5 Comments on Sub-Prime Loans Are Racist - Really »
December 23, 2007
Mortgage Racial Profiling | The Great Mortgage Revolt @ 2:01 pm (Pingback)
[…] December 23, 2007Mortgage Racial Profiling < continued from […]
December 29, 2007
Tracy Monteforte @ 9:54 am:
Hey Lin,
I think you should go on Oprah with this! Why not write to her?! Not only will it cause a MAJOR wave of Awareness, you'll sell at least 1 million of your books! Send this article to her!
I know someone (not an author nor anyone of public noteworthiness) who sent a letter on a much lesser issue and ended up on the show!
Think BIG!!! This is an issue that needs to be addressed and this inequality needs to be stamped out NOW! You're just the gal to ignite it!
May 2008 exceed all of your wildest expectations!
Tracy 'Power Gal' Monteforte
www.WTPowers.com
The Great Mortgage Revolt @ 10:21 am:
Thanks, Tracy. I appreciate your vote of confidence - and the suggestion.
We had guests at Christmas brunch who did not believe the statistics I quoted above (from the NCRC experiment). They did not believe there was racial profiling in lending. One of them used the fact that HUD was involved (they funded the study) to "prove" it must be bogus. Further, they stated the minority borrowers should have asked better questions.
I feel bad I can't help these folks - like the ones in St. Louis - pay off their home mortgages years sooner - often in as little as one-third the time - because their rates are so high it's all they can do to make enough payments to avoid foreclosure.
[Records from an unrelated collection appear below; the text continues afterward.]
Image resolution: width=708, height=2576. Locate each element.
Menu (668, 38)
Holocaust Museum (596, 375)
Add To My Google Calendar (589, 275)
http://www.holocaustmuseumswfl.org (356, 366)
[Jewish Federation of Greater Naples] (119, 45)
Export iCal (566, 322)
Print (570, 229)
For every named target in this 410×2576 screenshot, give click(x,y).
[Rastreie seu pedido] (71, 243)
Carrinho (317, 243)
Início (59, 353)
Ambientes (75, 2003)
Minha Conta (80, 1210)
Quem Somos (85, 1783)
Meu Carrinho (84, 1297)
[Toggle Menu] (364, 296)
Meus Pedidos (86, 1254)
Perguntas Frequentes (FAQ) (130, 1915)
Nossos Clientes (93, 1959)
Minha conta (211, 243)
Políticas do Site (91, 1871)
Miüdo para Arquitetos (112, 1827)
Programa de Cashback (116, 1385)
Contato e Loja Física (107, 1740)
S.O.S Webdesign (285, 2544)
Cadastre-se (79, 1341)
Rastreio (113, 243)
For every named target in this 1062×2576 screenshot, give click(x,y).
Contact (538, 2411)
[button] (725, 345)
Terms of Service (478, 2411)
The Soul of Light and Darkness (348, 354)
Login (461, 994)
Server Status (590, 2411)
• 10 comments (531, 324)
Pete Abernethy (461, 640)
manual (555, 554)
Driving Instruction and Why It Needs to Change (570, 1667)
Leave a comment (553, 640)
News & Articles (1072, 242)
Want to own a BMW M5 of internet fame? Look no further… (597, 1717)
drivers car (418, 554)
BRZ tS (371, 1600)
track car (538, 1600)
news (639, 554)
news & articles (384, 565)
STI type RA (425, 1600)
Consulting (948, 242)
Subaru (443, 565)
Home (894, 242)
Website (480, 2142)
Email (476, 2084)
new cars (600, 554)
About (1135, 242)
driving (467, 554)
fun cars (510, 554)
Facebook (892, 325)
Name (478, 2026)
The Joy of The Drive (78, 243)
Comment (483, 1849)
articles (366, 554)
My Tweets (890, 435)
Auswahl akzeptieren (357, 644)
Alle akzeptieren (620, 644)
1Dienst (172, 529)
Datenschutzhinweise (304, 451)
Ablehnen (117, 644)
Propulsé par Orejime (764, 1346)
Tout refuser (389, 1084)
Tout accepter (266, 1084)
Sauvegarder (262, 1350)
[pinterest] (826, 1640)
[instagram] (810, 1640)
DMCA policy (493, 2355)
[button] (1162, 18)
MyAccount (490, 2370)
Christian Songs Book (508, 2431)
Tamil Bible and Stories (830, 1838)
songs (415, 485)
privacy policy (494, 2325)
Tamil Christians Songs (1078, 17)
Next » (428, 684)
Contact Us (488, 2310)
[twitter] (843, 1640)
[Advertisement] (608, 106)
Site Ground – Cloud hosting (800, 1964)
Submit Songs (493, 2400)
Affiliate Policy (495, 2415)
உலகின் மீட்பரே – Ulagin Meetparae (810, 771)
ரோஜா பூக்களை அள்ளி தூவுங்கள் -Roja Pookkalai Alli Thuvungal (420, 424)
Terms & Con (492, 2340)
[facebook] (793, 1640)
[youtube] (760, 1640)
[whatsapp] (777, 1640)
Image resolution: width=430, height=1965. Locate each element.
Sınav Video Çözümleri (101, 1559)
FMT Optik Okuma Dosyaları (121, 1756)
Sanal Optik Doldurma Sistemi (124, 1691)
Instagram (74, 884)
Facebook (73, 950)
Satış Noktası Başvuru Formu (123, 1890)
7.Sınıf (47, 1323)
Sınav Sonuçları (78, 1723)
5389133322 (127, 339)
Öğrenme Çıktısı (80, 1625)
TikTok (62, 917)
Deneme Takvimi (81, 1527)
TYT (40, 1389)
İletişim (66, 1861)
My observation, at least in Los Angeles, is that African and Mexican Americans take great pride in ownership, maintain their homes well, and stay in the community for generations.
January 2, 2008
Chad Deckard @ 10:46 am:
I have known about this for several years now from extensive research I have done for several real estate and mortgage projects as well as working on the front lines in the cash advance payday lead generation vertical. This type of story was covered back during the boom actually on 20/20. They used a company that was a subsidary of General Motors who was a predatory lender and targeted the less fortunate giving them what they want but the sub prime consumer did not know what they were getting into. The foreclosure rate of there loans after investigation showed that nearly 42% of there loans which was off the chart failed and would even further ruin the consumer's lives. Sad that all people care about is money and not the lifetime value of a relationship. Also sad that people don't educate themselves further of seek out triangular help in major financial decisions like this. There are non-profit organization that can help these people stay away from the predators.
The Great Mortgage Revolt @ 4:11 pm:
Hi Chad. Thanks for stopping by. I really appreciate this information. If you come across current stats in any area of the lending business, I've love to receive them.
Finding current foreclosure statistics is hard. Pundits are guessing how bad it's going to be, and even actual figures don't usually distinguish between people losing their primary residence and investors who over-leveraged themselves when home values were skyrocketing!